Typeless candid decode

Readme

candid-decoder

Typeless Candid decoder for the Internet Computer blockchain written in TypeScript.

This library allows you to decode Candid-encoded data without knowing the type of the encoded data in advance.
It is lightweight, pure TypeScript, and designed to be easy to integrate into your Internet Computer projects.

Should I use this?

Only use this if you really don't have access to a type definition at the time of decoding.

If you have access to the expected type or need to encode values, use @dfinity/candid or another Candid implemention.

Demo

Try out the decoder on GitHub Pages!

Features

  • Decode Candid values without predefined schemas
  • Provided a lookup table for common field names
  • For unknown field names, the hash value is shown (e.g. _3984259910)
  • Supports common Candid types including records, variants, principals, and more
  • Written in TypeScript with type declarations included
  • No runtime dependencies except @dfinity/principal

Installation

npm install candid-decoder

Usage

import { decodeCandid } from "candid-decoder";
import { fieldNames } from "candid-decoder/candidFieldNames"; // optional

// Your Candid-encoded data as Uint8Array
const candidBytes = new Uint8Array(
  [0x44,0x49,0x44,0x4C,0x01,0x6C,0x02,0xD3,0xE3,0xAA,0x02,0x7E,0x86,0x8E,0xB7,0x02,0x7C,0x01,0x00,0x01,0x2A]
);

// Decode without field names
const result1 = decodeCandid(candidBytes);

console.log("Decoded without field names:", result1);
// Decoded without field names: { ok: [ { _4895187: true, _5097222: 42n } ] }

// Decode with field names (optional for nicer output)
const result2 = decodeCandid(candidBytes, fieldNames);

console.log("Decoded with field names:", result2);
// Decoded with field names: { ok: [ { bar: true, foo: 42n } ] }

Candid field name lookup table

Candid uses hashed field names. To show the user likely names of the original candid, a lookup table is generated.

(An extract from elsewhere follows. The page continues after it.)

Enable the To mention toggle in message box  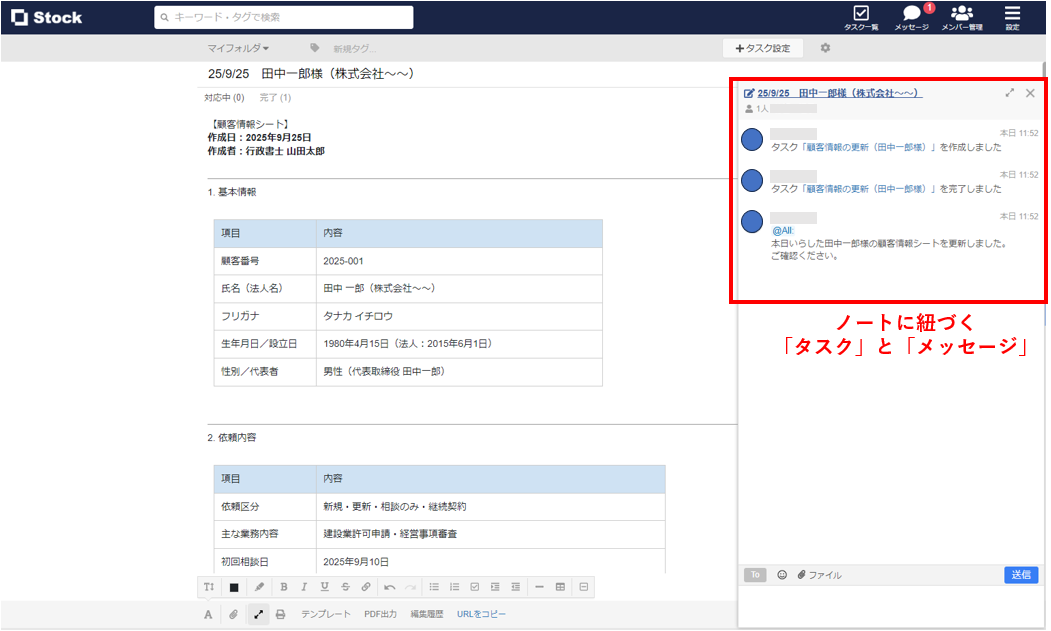click(x=755, y=574)
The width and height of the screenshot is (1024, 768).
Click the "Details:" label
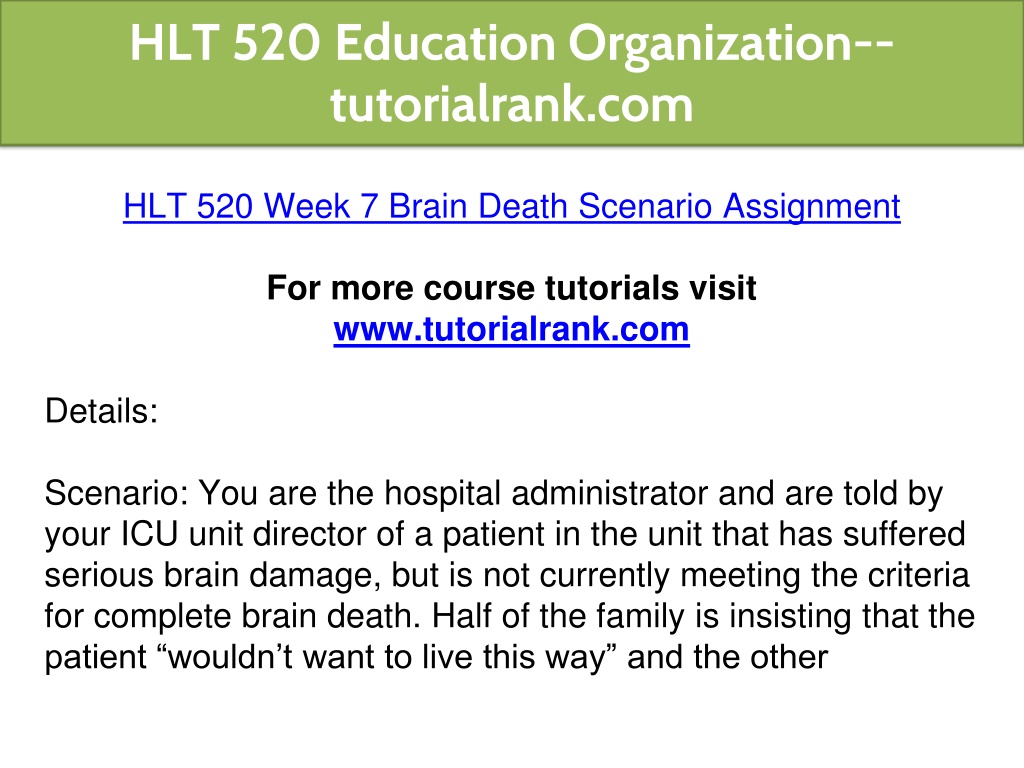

The resulting names are not guaranteed to map to unique hashes, so they might not match the original candid field names!

The table provided in "candid-decoder/candidFieldNames" was generated from several example repos using the following commands:

find .. -name "*.did" -exec cat {} \; | grep -E '^\s*[a-zA-Z_][a-zA-Z0-9_]*\s*:' | sed -E 's/^\s*([a-zA-Z_][a-zA-Z0-9_]*)\s*:.*$/\1/' | sort | uniq > ./src/candidFieldNames.txt

node ./generateFieldNames.js

Contributions to expand this table are very welcome!